朝、学校へ行く時間になっても姫ちゃんが来ない。別に一緒に行く約束なんてしてないけど毎朝姫ちゃんが迎えに来るのが日課になっていたので、何かあったのではと心配になってくる。ちょっと気になったので姫ちゃんの部屋の前で姫ちゃんを呼んでみる、も応答なし。
寝てるのかな? 躊躇ったもののやはり気になるので、勝手ながら合鍵を使い部屋の中へと足を進めた。

「お邪魔しまーす」

小さく伺うように挨拶をする。勿論返事はなかった。というか部屋はものけのからで、玄関にあるはずのローファーがない。

「先に行ったんだ…」

姫ちゃん今日日直だったかな…? いやいやまだ先だったはず。まぁ一人で行きたい時もあるよね。あるいは有沢さんが迎えに来て一緒に行ったとか…。
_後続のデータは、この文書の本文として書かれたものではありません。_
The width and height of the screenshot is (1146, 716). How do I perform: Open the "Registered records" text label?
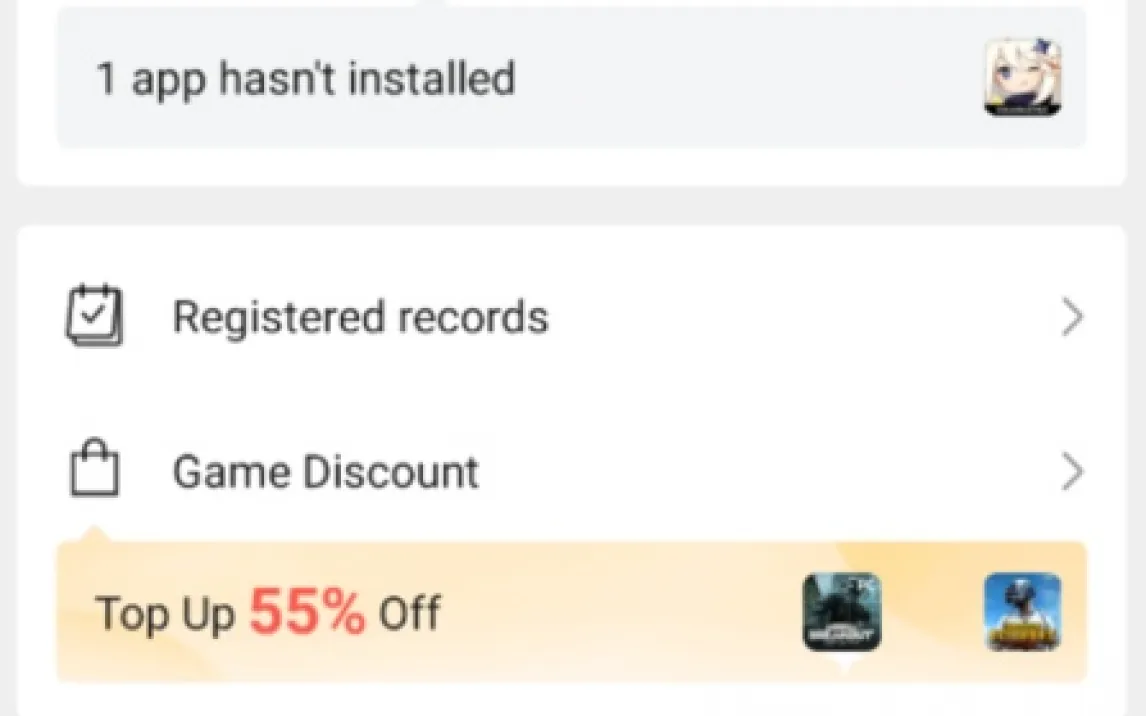pos(360,318)
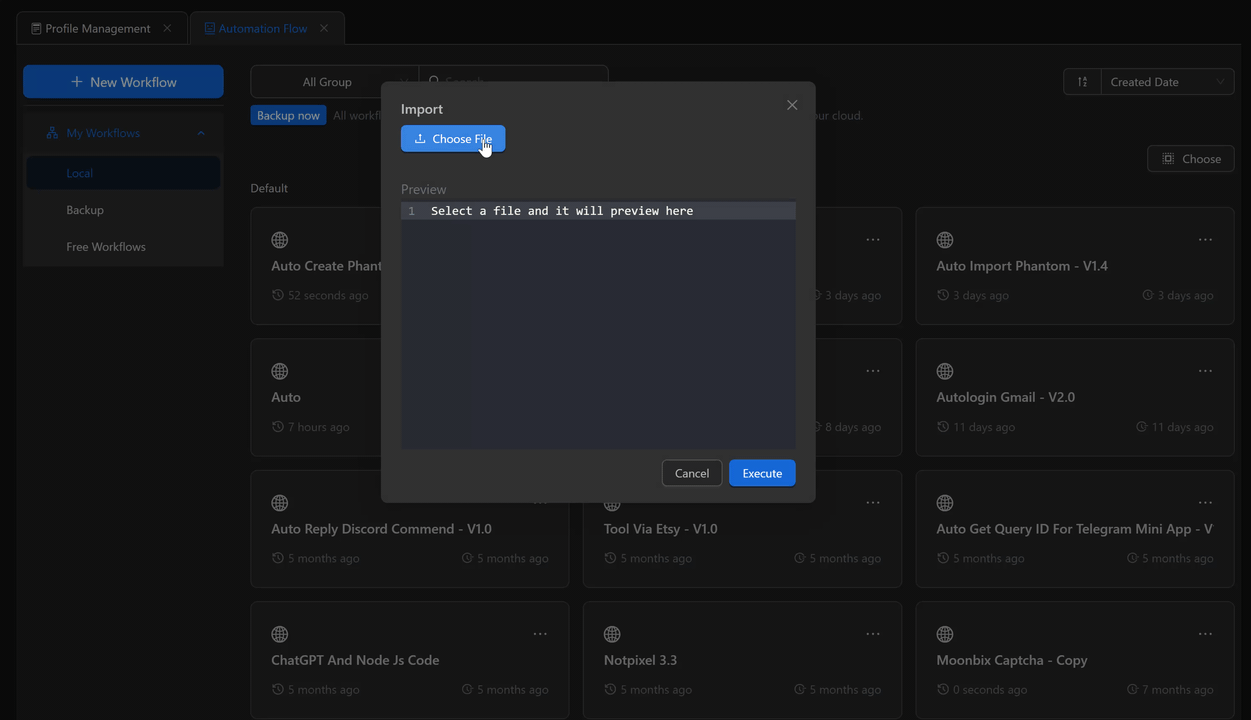This screenshot has width=1251, height=720.
Task: Switch to the Profile Management tab
Action: point(97,28)
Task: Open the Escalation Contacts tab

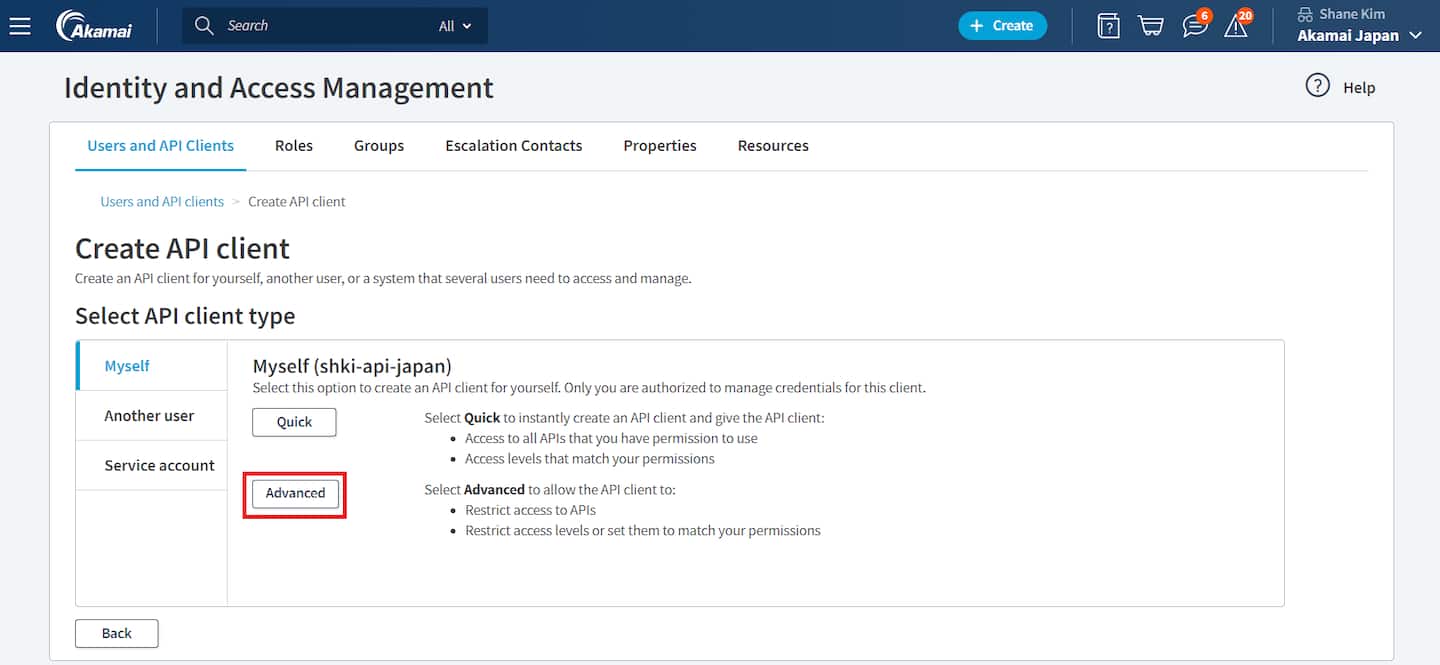Action: click(513, 146)
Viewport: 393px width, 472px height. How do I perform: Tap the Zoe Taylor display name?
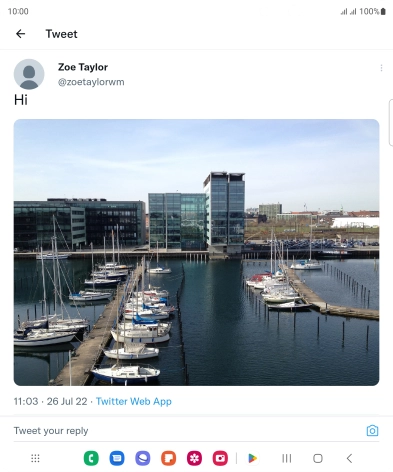pyautogui.click(x=83, y=67)

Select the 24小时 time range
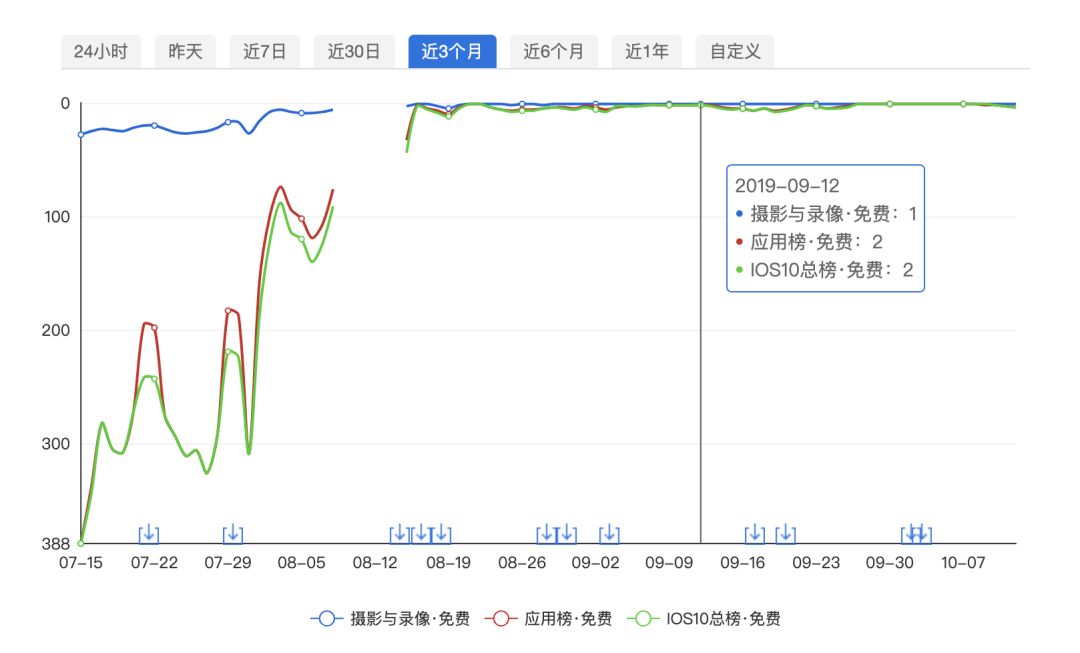103,51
姉妹でも友達が同じなんてことなくて、姫ちゃんの親友だからといって私とも仲がいいわけじゃない。寧ろ私、有沢さんに嫌われてる気がするんだよなぁ。一個人として見てくれてるのは正直ありがたいんだけど、なんか、辛いと思うところもあったりする。
一緒に行こうとまでは言ってくれなくていいからせめて声くらい掛けてくれればいいのに…。


「早く行かなきゃ」

何か…ちょっと凹む。厭な事があるとしばらく引き摺る癖、治さなきゃな。もうちょっと変わりたい。私。そう思うなら無理やり自分を立たせなくちゃ。解ってるのに、中々うまく気持ちの切り替えが出来ないや。
瞳の色が黒くて、底が見えなくて、何を考えてるかわからないって言われても…恐がられても、ありのままの私自身を見てもらえるように頑張らなきゃ駄目なんだ。恐い冷たい、言われなれてる。哀しいくらいに。生まれ持ったものだから仕方ないじゃないか。開き直るしかないんだ。昔は笑ってても、頭の中じゃ何考えてるのか解らないって恐がられる度、自分から距離を置いてたけど。それじゃあ駄目なんだよなー。

もう子供じゃないんだ。義務教育は終わった社会人の卵なんだと思おう。童心を忘れない大人なんて素敵じゃないか。そんな大人になろう。希望もあればまた不安も出てくる。すべてを包み込んでやるんだ。今私いいこと思ったわ。名言だね。